%%
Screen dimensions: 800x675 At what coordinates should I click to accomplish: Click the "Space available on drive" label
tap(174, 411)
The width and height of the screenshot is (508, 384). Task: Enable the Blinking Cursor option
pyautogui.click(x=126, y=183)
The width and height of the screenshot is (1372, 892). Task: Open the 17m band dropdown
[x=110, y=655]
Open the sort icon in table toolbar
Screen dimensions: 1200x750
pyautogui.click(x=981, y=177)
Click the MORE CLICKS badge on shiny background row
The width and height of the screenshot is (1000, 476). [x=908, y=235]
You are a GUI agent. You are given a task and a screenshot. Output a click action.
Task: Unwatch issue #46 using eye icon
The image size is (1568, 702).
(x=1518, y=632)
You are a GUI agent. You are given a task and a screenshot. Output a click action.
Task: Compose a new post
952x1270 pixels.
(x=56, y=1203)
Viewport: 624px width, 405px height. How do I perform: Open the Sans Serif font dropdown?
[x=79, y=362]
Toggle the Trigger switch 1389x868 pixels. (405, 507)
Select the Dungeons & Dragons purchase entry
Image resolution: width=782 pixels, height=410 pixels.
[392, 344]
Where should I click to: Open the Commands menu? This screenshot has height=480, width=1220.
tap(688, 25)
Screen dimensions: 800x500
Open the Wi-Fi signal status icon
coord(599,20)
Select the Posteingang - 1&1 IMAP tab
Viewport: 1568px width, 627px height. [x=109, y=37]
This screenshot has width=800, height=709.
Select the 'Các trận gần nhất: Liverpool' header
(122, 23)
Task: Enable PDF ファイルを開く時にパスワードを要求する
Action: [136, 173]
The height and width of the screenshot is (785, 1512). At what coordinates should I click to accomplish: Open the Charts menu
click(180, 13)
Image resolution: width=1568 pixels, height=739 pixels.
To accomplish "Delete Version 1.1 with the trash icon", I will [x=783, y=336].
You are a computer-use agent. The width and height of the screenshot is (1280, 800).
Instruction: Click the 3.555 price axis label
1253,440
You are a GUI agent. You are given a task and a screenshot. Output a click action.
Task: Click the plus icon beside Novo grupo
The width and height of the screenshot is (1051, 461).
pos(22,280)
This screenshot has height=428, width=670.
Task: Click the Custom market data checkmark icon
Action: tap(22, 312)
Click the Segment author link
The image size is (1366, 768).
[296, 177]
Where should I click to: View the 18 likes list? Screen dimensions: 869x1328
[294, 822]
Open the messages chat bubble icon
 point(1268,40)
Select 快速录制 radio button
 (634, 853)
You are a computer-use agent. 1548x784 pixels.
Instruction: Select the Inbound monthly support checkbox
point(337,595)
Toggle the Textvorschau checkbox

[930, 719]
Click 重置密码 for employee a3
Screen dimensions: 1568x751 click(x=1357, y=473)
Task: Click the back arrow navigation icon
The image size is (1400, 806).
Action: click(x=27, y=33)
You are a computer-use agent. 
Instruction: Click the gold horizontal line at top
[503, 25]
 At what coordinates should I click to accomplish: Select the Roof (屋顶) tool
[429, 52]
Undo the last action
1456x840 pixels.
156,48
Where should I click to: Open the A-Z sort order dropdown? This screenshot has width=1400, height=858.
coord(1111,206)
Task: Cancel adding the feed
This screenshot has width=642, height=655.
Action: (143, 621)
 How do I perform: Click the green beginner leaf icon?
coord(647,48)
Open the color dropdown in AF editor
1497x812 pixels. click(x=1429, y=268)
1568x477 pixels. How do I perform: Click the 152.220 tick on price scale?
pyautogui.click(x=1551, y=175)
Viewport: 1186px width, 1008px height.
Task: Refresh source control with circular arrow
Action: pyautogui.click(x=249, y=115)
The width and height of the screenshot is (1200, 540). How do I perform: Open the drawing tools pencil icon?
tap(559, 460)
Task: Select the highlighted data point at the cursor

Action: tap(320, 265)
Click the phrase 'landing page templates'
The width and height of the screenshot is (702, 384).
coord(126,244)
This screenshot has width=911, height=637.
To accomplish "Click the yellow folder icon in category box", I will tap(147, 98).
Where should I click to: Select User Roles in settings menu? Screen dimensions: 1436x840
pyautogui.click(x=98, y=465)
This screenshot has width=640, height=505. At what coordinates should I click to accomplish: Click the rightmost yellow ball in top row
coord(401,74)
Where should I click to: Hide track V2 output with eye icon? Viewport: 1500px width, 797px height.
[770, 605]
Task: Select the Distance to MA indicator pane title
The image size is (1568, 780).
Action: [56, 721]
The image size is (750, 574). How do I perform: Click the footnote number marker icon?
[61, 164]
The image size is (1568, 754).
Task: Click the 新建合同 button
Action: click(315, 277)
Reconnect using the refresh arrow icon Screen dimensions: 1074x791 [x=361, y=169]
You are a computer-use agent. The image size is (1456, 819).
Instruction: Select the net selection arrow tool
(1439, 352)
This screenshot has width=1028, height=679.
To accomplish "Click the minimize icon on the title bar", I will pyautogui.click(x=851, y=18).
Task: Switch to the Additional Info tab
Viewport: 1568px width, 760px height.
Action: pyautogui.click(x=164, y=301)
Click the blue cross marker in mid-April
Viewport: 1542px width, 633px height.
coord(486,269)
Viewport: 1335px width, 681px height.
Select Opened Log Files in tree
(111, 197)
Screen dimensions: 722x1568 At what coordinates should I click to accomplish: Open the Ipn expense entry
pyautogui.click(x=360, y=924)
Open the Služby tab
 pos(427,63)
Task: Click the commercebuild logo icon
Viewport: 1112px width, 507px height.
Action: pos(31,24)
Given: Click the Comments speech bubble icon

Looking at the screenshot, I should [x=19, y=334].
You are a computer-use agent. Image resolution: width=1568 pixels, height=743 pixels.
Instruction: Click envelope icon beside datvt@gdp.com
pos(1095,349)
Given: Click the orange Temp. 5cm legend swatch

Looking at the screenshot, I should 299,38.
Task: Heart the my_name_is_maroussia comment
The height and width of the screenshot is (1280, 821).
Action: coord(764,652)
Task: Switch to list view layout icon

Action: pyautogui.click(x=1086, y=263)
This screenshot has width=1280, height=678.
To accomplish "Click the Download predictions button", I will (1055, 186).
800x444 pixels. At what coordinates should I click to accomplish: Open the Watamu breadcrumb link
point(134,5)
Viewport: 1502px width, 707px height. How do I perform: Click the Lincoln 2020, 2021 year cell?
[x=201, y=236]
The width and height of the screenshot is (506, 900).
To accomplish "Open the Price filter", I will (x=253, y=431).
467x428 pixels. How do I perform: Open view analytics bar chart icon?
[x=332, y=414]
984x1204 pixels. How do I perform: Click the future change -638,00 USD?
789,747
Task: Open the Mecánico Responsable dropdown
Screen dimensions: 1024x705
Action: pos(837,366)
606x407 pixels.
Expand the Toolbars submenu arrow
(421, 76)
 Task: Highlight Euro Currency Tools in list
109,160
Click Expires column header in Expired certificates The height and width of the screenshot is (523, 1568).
%%
- **TASK DESCRIPTION**
Rewrite every row above, putting "Where should I click to accomplish" wherever "At what coordinates should I click to accomplish" appears and keeping everything else the same.

- **REPLY**
Screen dimensions: 800x675 Where should I click to accomplish: Click the "Space available on drive" label
tap(174, 411)
The width and height of the screenshot is (508, 384). Task: Enable the Blinking Cursor option
pyautogui.click(x=126, y=183)
The width and height of the screenshot is (1372, 892). Task: Open the 17m band dropdown
[x=110, y=655]
Open the sort icon in table toolbar
Screen dimensions: 1200x750
pyautogui.click(x=981, y=177)
Click the MORE CLICKS badge on shiny background row
The width and height of the screenshot is (1000, 476). [x=908, y=235]
You are a GUI agent. You are given a task and a screenshot. Output a click action.
Task: Unwatch issue #46 using eye icon
The image size is (1568, 702).
(x=1518, y=632)
You are a GUI agent. You are given a task and a screenshot. Output a click action.
Task: Compose a new post
952x1270 pixels.
(x=56, y=1203)
Viewport: 624px width, 405px height. How do I perform: Open the Sans Serif font dropdown?
[x=79, y=362]
Toggle the Trigger switch 1389x868 pixels. (405, 507)
Select the Dungeons & Dragons purchase entry
Image resolution: width=782 pixels, height=410 pixels.
[392, 344]
Where should I click to: Open the Commands menu? This screenshot has height=480, width=1220.
tap(688, 25)
Screen dimensions: 800x500
Open the Wi-Fi signal status icon
coord(599,20)
Select the Posteingang - 1&1 IMAP tab
Viewport: 1568px width, 627px height. [x=109, y=37]
This screenshot has width=800, height=709.
Select the 'Các trận gần nhất: Liverpool' header
(122, 23)
Task: Enable PDF ファイルを開く時にパスワードを要求する
Action: [136, 173]
The height and width of the screenshot is (785, 1512). Where should I click to accomplish: Open the Charts menu
click(180, 13)
Image resolution: width=1568 pixels, height=739 pixels.
To accomplish "Delete Version 1.1 with the trash icon", I will [x=783, y=336].
You are a computer-use agent. The width and height of the screenshot is (1280, 800).
Instruction: Click the 3.555 price axis label
1253,440
You are a GUI agent. You are given a task and a screenshot. Output a click action.
Task: Click the plus icon beside Novo grupo
The width and height of the screenshot is (1051, 461).
pos(22,280)
This screenshot has height=428, width=670.
Task: Click the Custom market data checkmark icon
Action: tap(22, 312)
Click the Segment author link
The image size is (1366, 768).
[296, 177]
Where should I click to: View the 18 likes list? Screen dimensions: 869x1328
[294, 822]
Open the messages chat bubble icon
 point(1268,40)
Select 快速录制 radio button
 (634, 853)
You are a computer-use agent. 1548x784 pixels.
Instruction: Select the Inbound monthly support checkbox
point(337,595)
Toggle the Textvorschau checkbox

[930, 719]
Click 重置密码 for employee a3
Screen dimensions: 1568x751 click(x=1357, y=473)
Task: Click the back arrow navigation icon
The image size is (1400, 806).
Action: click(x=27, y=33)
You are a computer-use agent. 
Instruction: Click the gold horizontal line at top
[503, 25]
 Where should I click to accomplish: Select the Roof (屋顶) tool
[429, 52]
Undo the last action
1456x840 pixels.
156,48
Where should I click to: Open the A-Z sort order dropdown? This screenshot has width=1400, height=858.
coord(1111,206)
Task: Cancel adding the feed
This screenshot has width=642, height=655.
Action: (143, 621)
 How do I perform: Click the green beginner leaf icon?
coord(647,48)
Open the color dropdown in AF editor
1497x812 pixels. click(x=1429, y=268)
1568x477 pixels. How do I perform: Click the 152.220 tick on price scale?
pyautogui.click(x=1551, y=175)
Viewport: 1186px width, 1008px height.
Task: Refresh source control with circular arrow
Action: pyautogui.click(x=249, y=115)
The width and height of the screenshot is (1200, 540). How do I perform: Open the drawing tools pencil icon?
tap(559, 460)
Task: Select the highlighted data point at the cursor

Action: tap(320, 265)
Click the phrase 'landing page templates'
The width and height of the screenshot is (702, 384).
coord(126,244)
This screenshot has width=911, height=637.
To accomplish "Click the yellow folder icon in category box", I will tap(147, 98).
Where should I click to: Select User Roles in settings menu? Screen dimensions: 1436x840
pyautogui.click(x=98, y=465)
This screenshot has width=640, height=505. Where should I click to accomplish: Click the rightmost yellow ball in top row
coord(401,74)
Where should I click to: Hide track V2 output with eye icon? Viewport: 1500px width, 797px height.
[770, 605]
Task: Select the Distance to MA indicator pane title
The image size is (1568, 780).
Action: [56, 721]
The image size is (750, 574). How do I perform: Click the footnote number marker icon?
[61, 164]
The image size is (1568, 754).
Task: Click the 新建合同 button
Action: click(315, 277)
Reconnect using the refresh arrow icon Screen dimensions: 1074x791 [x=361, y=169]
You are a computer-use agent. The image size is (1456, 819).
Instruction: Select the net selection arrow tool
(1439, 352)
This screenshot has width=1028, height=679.
To accomplish "Click the minimize icon on the title bar", I will pyautogui.click(x=851, y=18).
Task: Switch to the Additional Info tab
Viewport: 1568px width, 760px height.
Action: pyautogui.click(x=164, y=301)
Click the blue cross marker in mid-April
Viewport: 1542px width, 633px height.
coord(486,269)
Viewport: 1335px width, 681px height.
Select Opened Log Files in tree
(111, 197)
Screen dimensions: 722x1568 Where should I click to accomplish: Open the Ipn expense entry
pyautogui.click(x=360, y=924)
Open the Služby tab
 pos(427,63)
Task: Click the commercebuild logo icon
Viewport: 1112px width, 507px height.
Action: pos(31,24)
Given: Click the Comments speech bubble icon

Looking at the screenshot, I should [x=19, y=334].
You are a computer-use agent. Image resolution: width=1568 pixels, height=743 pixels.
Instruction: Click envelope icon beside datvt@gdp.com
pos(1095,349)
Given: Click the orange Temp. 5cm legend swatch

Looking at the screenshot, I should 299,38.
Task: Heart the my_name_is_maroussia comment
The height and width of the screenshot is (1280, 821).
Action: coord(764,652)
Task: Switch to list view layout icon

Action: pyautogui.click(x=1086, y=263)
This screenshot has width=1280, height=678.
To accomplish "Click the Download predictions button", I will (1055, 186).
800x444 pixels. Where should I click to accomplish: Open the Watamu breadcrumb link
point(134,5)
Viewport: 1502px width, 707px height. How do I perform: Click the Lincoln 2020, 2021 year cell?
[x=201, y=236]
The width and height of the screenshot is (506, 900).
To accomplish "Open the Price filter", I will (x=253, y=431).
467x428 pixels. How do I perform: Open view analytics bar chart icon?
[x=332, y=414]
984x1204 pixels. How do I perform: Click the future change -638,00 USD?
789,747
Task: Open the Mecánico Responsable dropdown
Screen dimensions: 1024x705
Action: pos(837,366)
606x407 pixels.
Expand the Toolbars submenu arrow
(421, 76)
 Task: Highlight Euro Currency Tools in list
109,160
Click Expires column header in Expired certificates The height and width of the screenshot is (523, 1568).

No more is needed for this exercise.